Marking the return of Mahatma Gandhi to his home country, the Pravasi Bharatiya Divas celebrates for the 14th consecutive year the remarkable contributions of Overseas Indians to the world. The convention is the annual flagship event of the Ministry of Overseas Indian Affairs. Since 2003, the Pravasi Bharatiya Divas has emerged as the focal platform of engagement between India and its children overseas. The PBD series of conventions reiterates each year the powerful bonds of 'Indian-ness' that continue to link Pravasis with their emotional homeland, while recognizing the myriad ways that Overseas Indians have integrated with and enriched their countries of citizenship or residence.

Presently there are nearly 3.12 crore i.e. about 31.2 million overseas Indians settled globally, of which nearly 1.34 crore i.e. 13.4 million are Persons of Indian Origin and 1.78 crore i.e. 17.8 million are Non Resident Indians. The first PBD was held in January 2003 in New Delhi. So far 13 editions of the PBD Convention have been held, the last in Gandhinagar, Gujarat in January 2015 which coincided with the 100th anniversary of Mahatma Gandhi's return from South Africa. The PBD is often held in cities outside Delhi in partnership with states which have large diaspora populations outside Delhi.

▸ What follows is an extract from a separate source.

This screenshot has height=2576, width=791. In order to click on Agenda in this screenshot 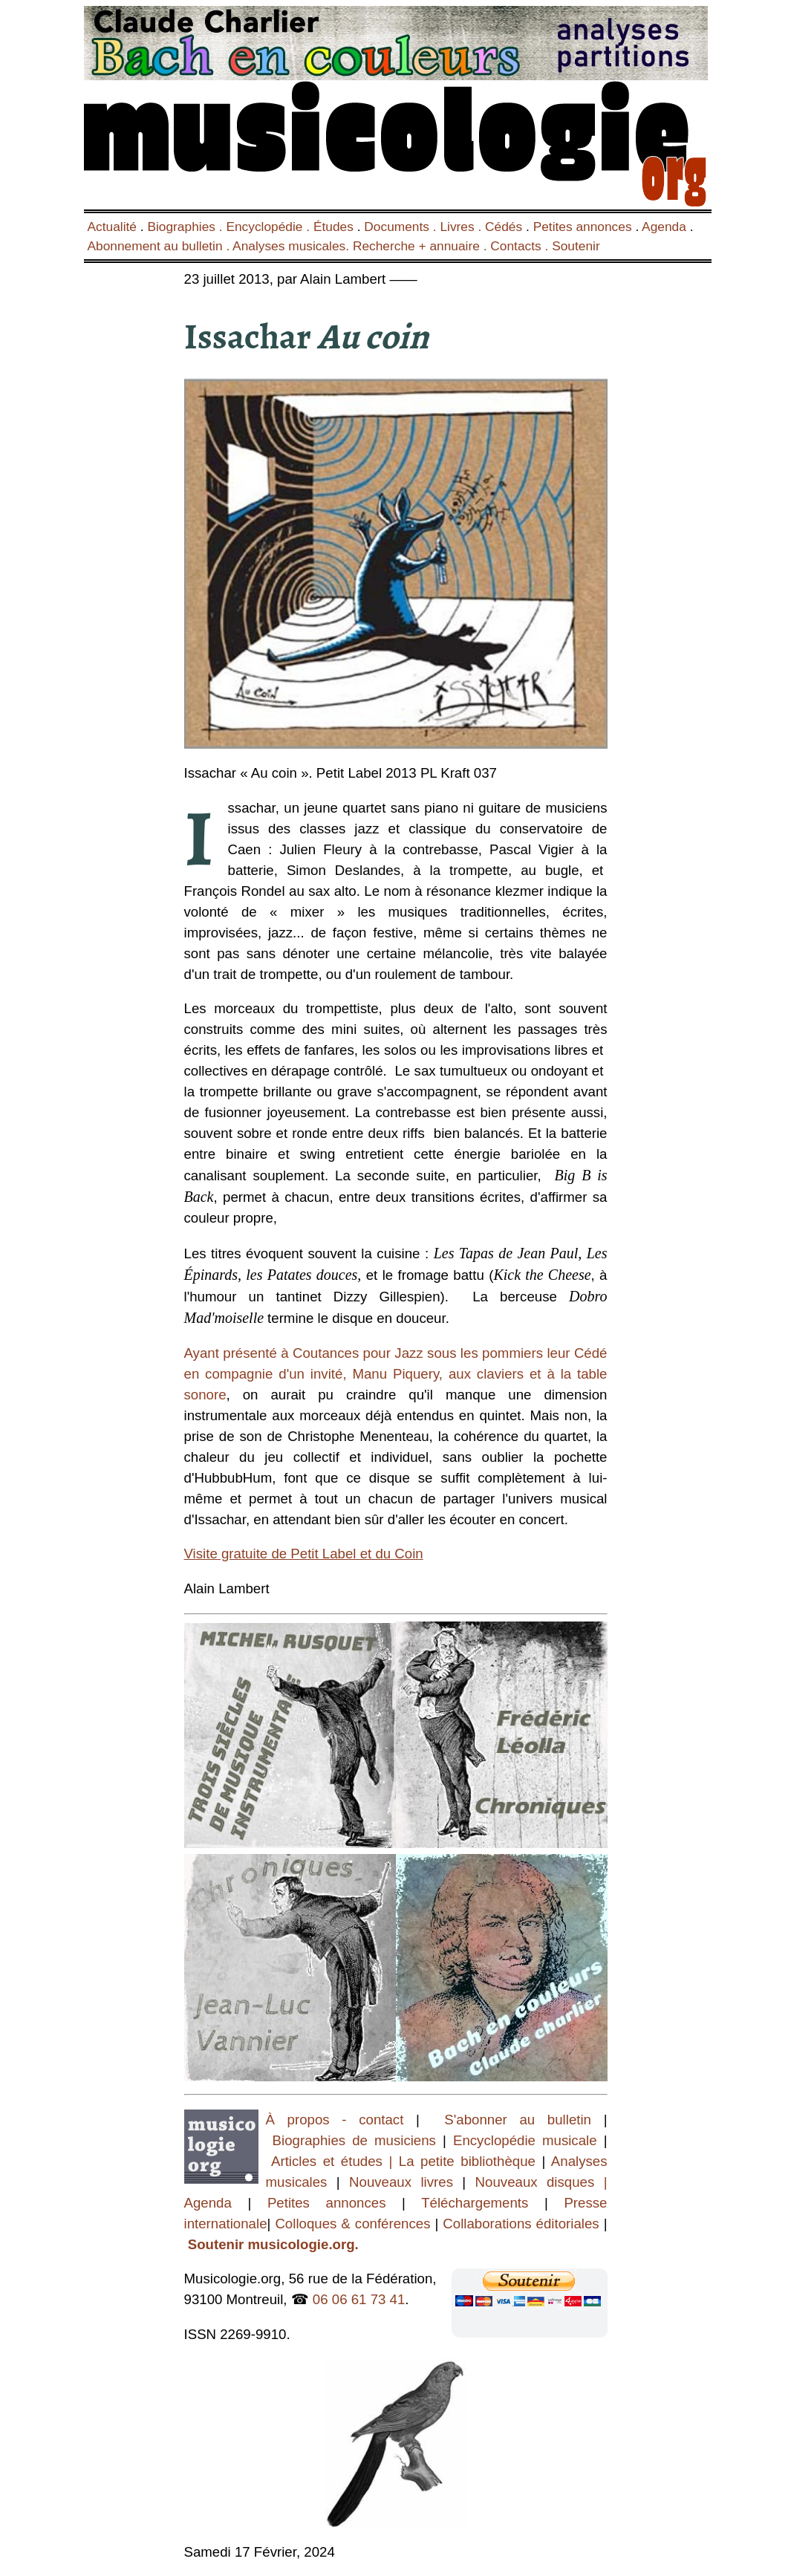, I will do `click(664, 226)`. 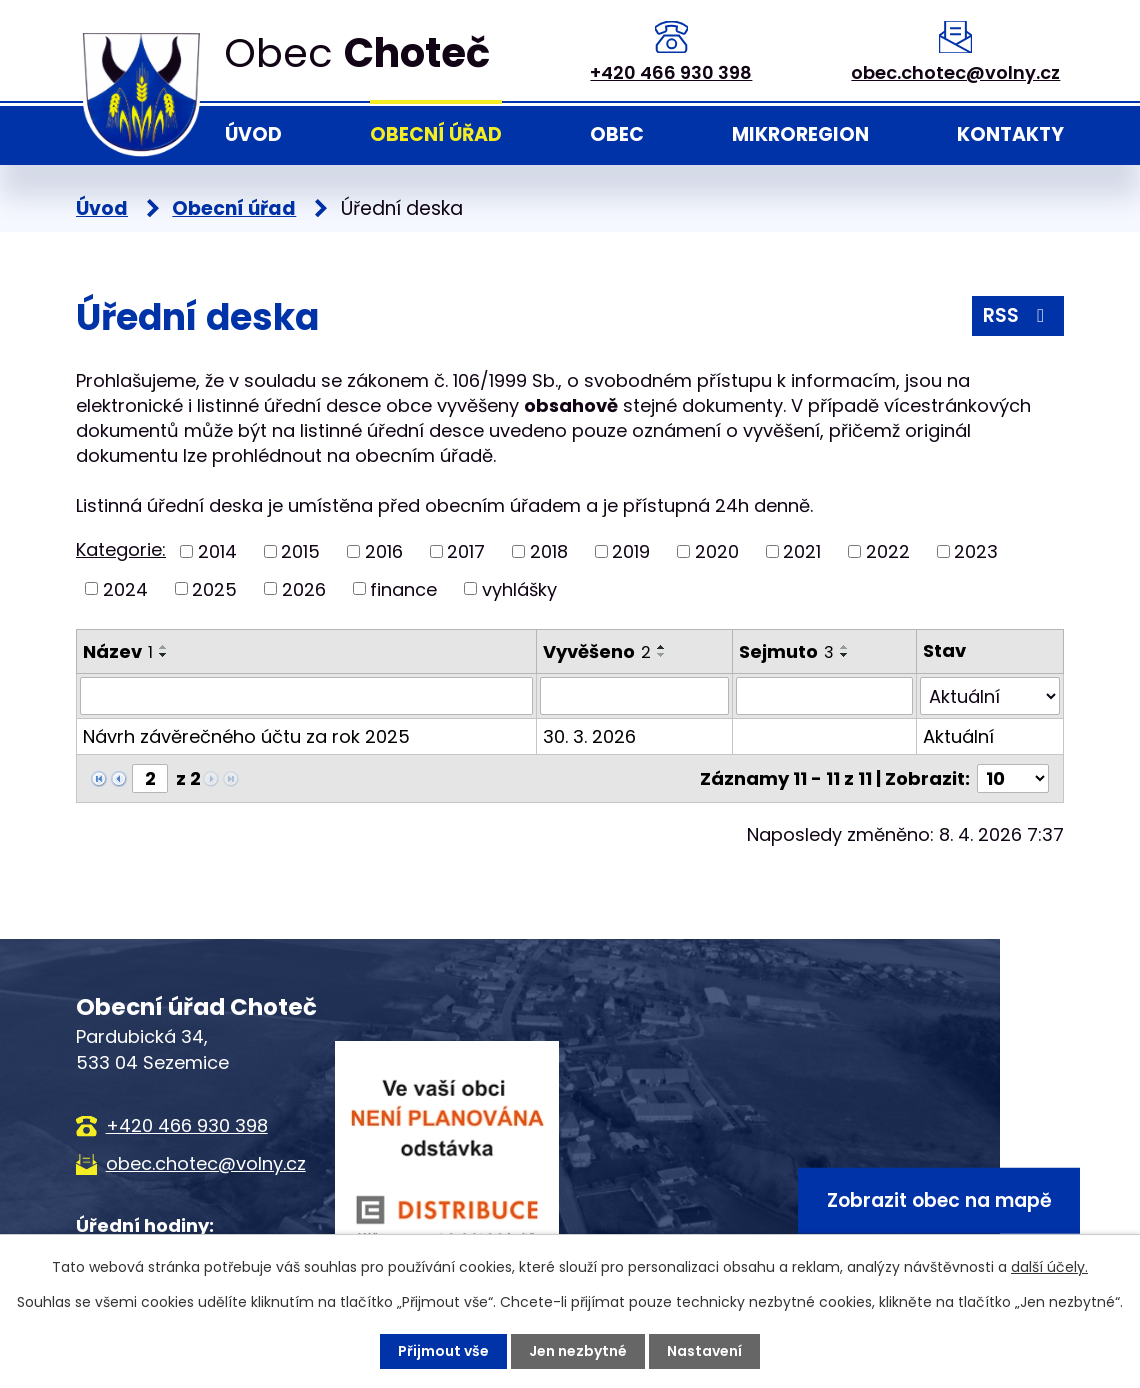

The Ministry of Overseas Indian Affairs (MOIA) is the key facilitator and enabler of the bilateral relationship. Arising from the felt need expressed in the first PBD convention in 2003, the Ministry of Non-Resident Indians' Affairs was set up in May 2004 and renamed as Ministry of Overseas Indian Affairs in September 2004 to meet the expectations of Pravasis. Its mandate gives expression to the diverse nature of Indian communities worldwide. Headed by a Minister of Cabinet rank, MOIA is positioned as a contemporary, lean and efficient ministry to act as 'friend and guide' to the 31.2 million Overseas Indians in all parts of the world.

The Diaspora Services division of the ministry is tasked with all matters pertaining to Persons of Indian Origin (PIO) and Non-Resident Indians (NRI), including organizing the PBD conventions, mini-PBDs in different parts of the world, and dissemination of information regarding educational institutions. Financial Services division aims to assist Overseas Indian investors and businesses in participating in the India growth story. The Emigration Services division consolidates all matters relating to employment of Indians in other countries, formulating policies to facilitate and empower workers and professionals traveling abroad. Additionally, the Protectorate General of Emigrants administers the Emigration Act 1983 and overseas the eight field offices of the Protectors of Emigrants in various Indian cities.

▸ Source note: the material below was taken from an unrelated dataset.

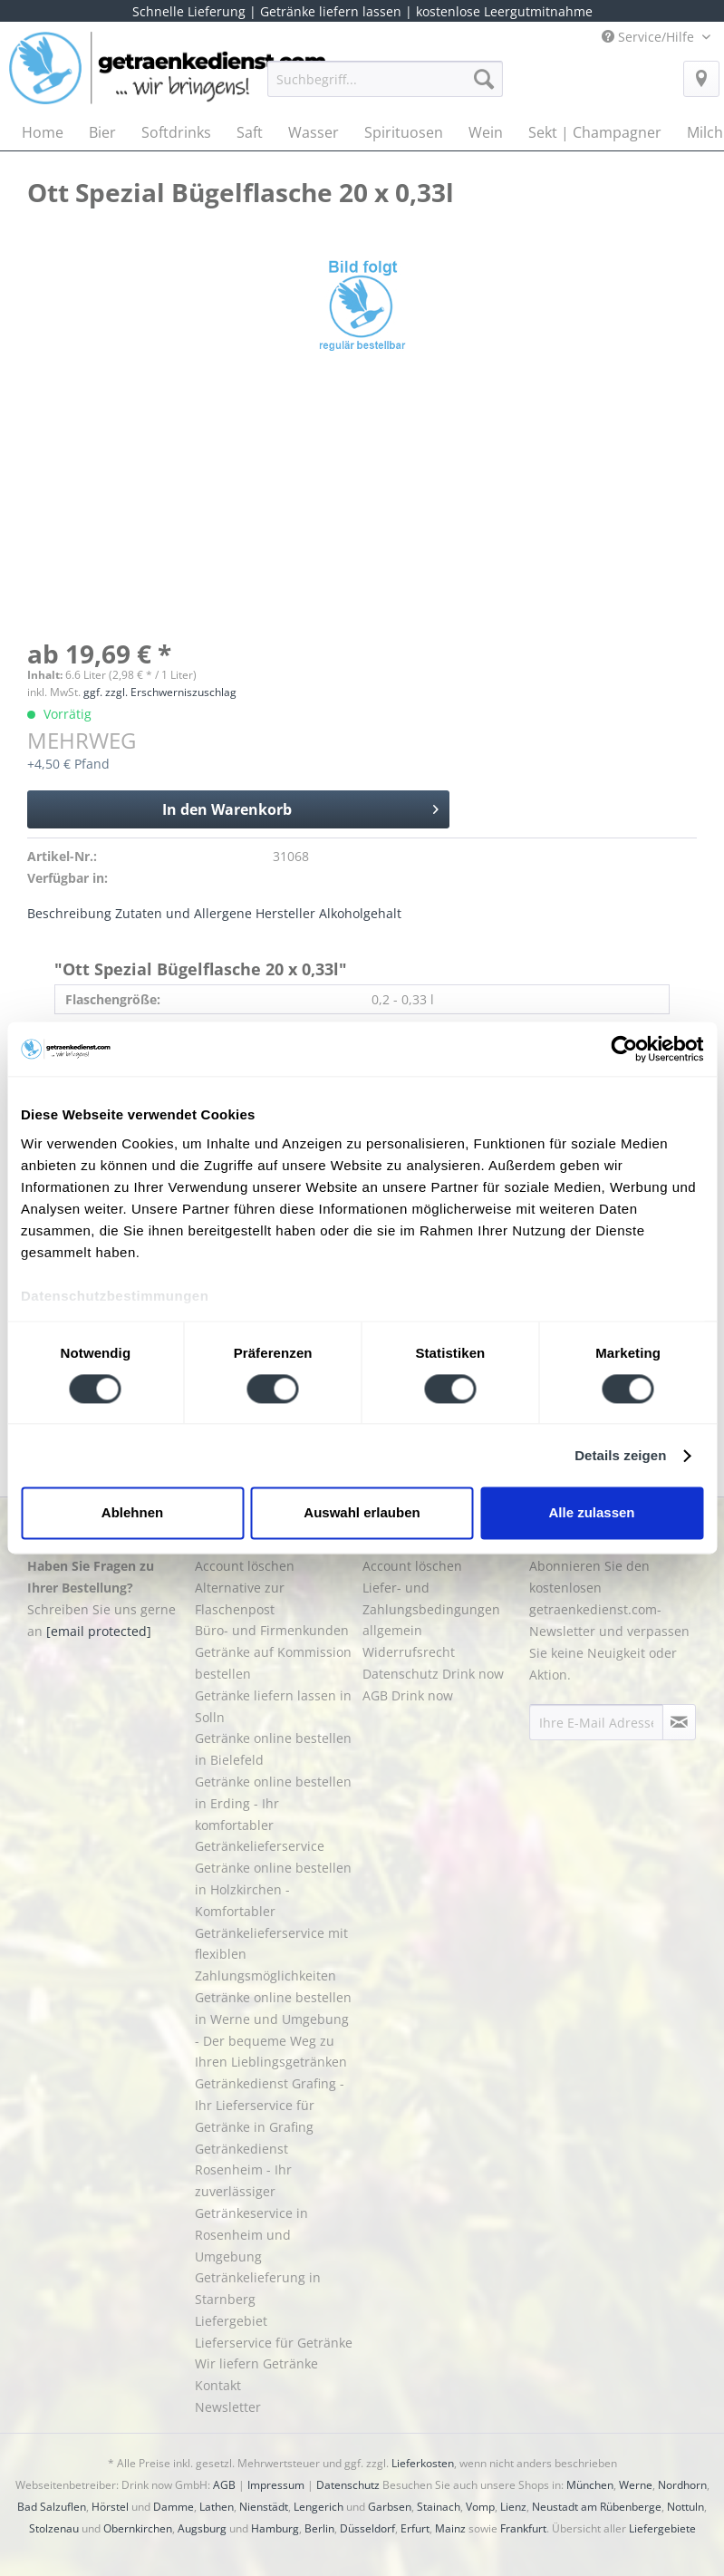 Image resolution: width=724 pixels, height=2576 pixels. Describe the element at coordinates (275, 2485) in the screenshot. I see `Impressum` at that location.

Through the previous editions of the PBD convention, a multi-modal multi-platform architecture of policies and institutions has been structured to expand the limits of engagement of Pravasis with India. It has been recognized that the Overseas Indian community is in fact not a single entity, but a conglomerate of differentiated identities and experiences, each of which demands different approaches for engagement. Some of the institutional arrangements initiated by the MOIA include the Prime Minister's Global Advisory Council of Overseas Indians, Overseas Indian Facilitation Center (OIFC), Global Indian Network of Knowledge (Global-INK), India Development Foundation for Overseas Indians, and PIO university.

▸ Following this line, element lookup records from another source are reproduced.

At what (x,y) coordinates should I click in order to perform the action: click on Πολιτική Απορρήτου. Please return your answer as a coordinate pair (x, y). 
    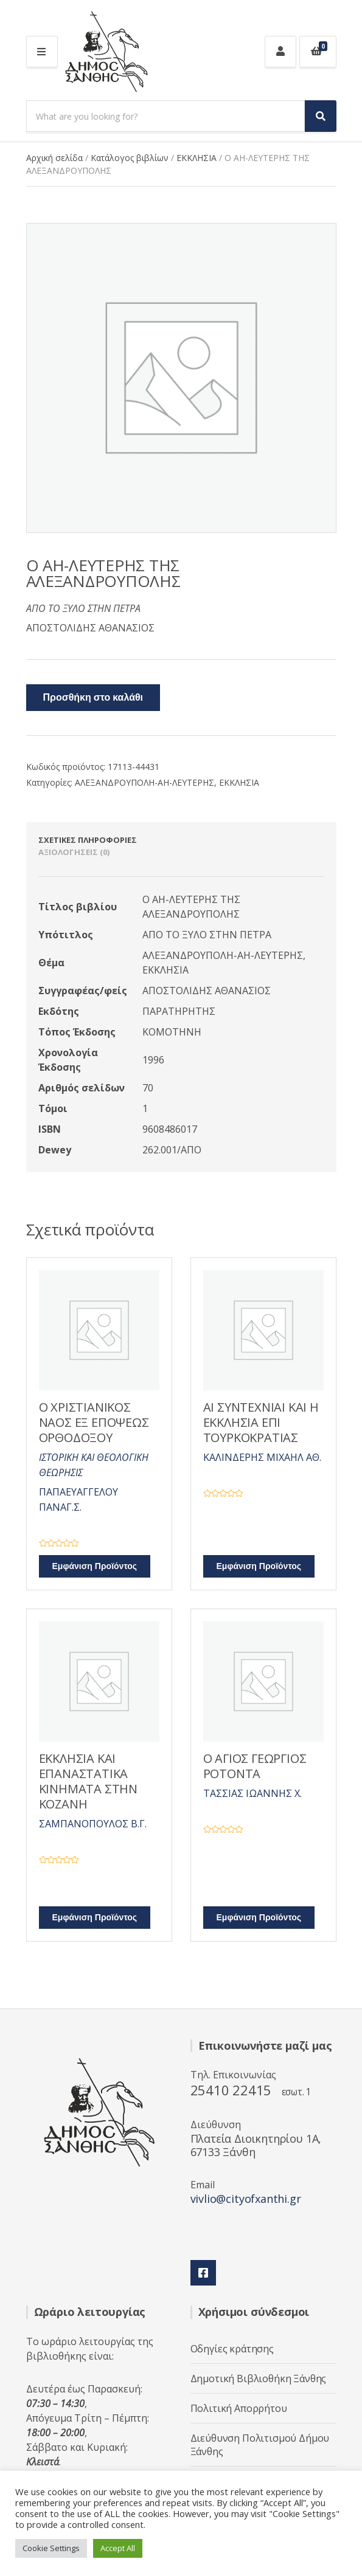
    Looking at the image, I should click on (238, 2408).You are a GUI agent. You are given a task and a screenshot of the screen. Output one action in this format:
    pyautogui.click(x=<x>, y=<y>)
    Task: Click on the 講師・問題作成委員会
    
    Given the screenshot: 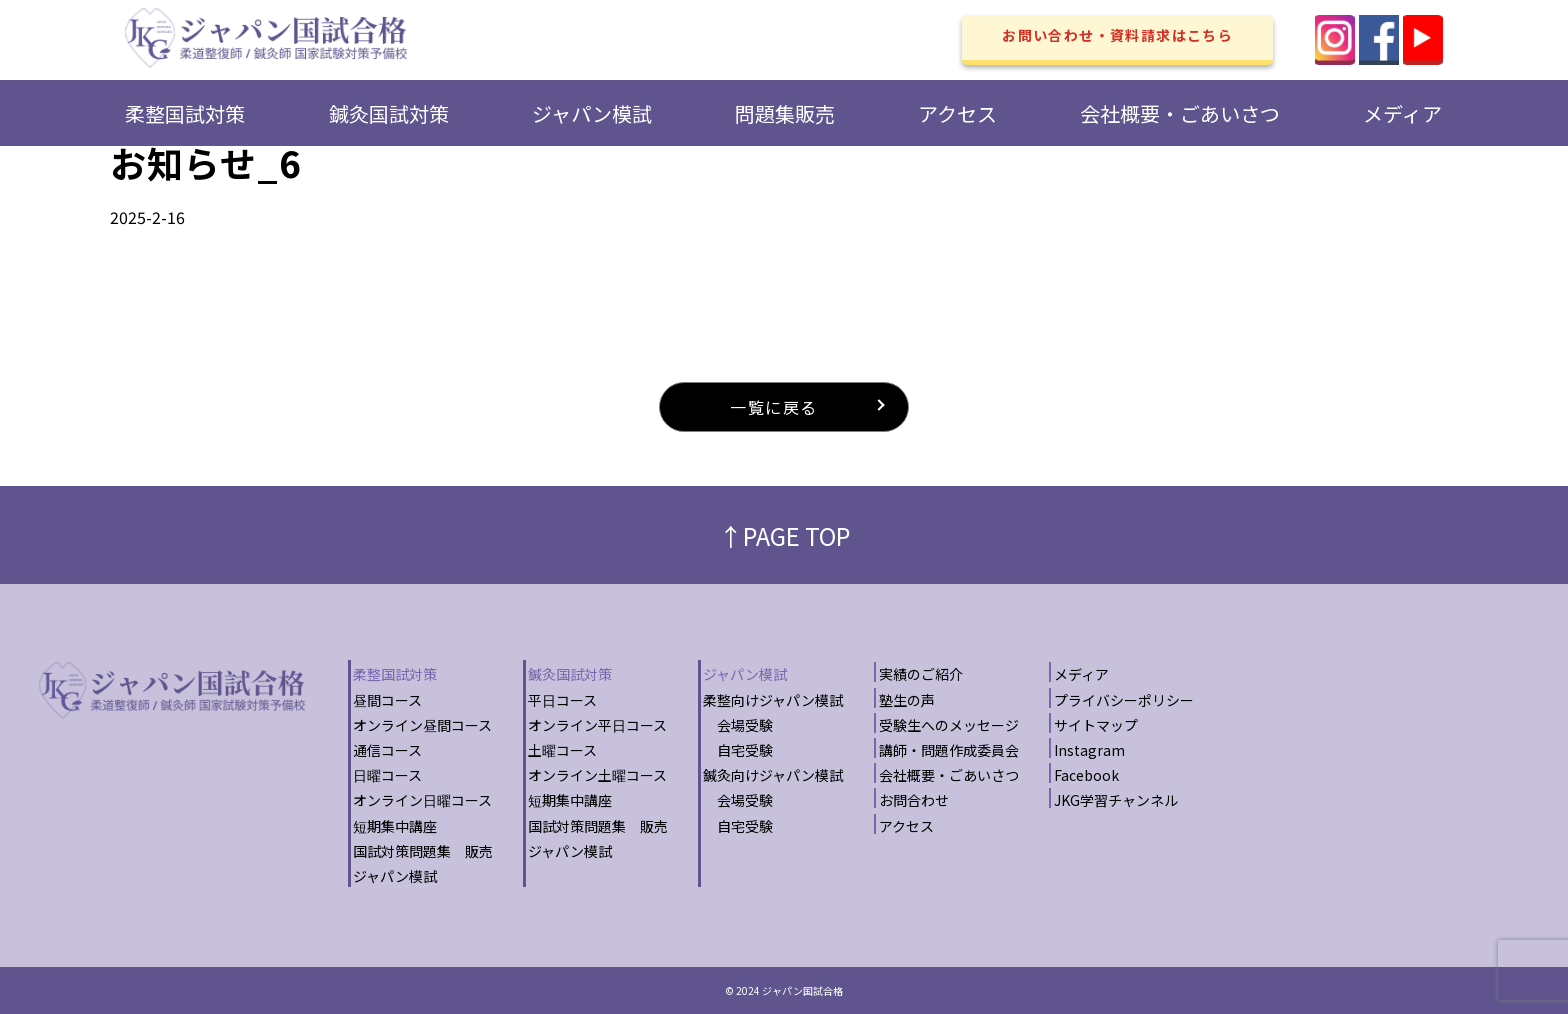 What is the action you would take?
    pyautogui.click(x=949, y=750)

Initiatives that have given expression to the needs of the Overseas Indian include the seminal Overseas Citizenship of India card that affords a number of privileges to holders on par with facilities available to Indian citizens, barring a few; the Know India Program, a 3 week tour of India for OI students; the Scholarship Program for Diaspora Children, for financial assistance in Indian higher education institutes; Tracing the Roots; and legal and financial assistance to Indian women deserted by the Overseas Indian spouses. A number of initiatives have been taken for Indian workers overseas such as labour agreements with different countries, emigration helplines, community welfare funds, and others.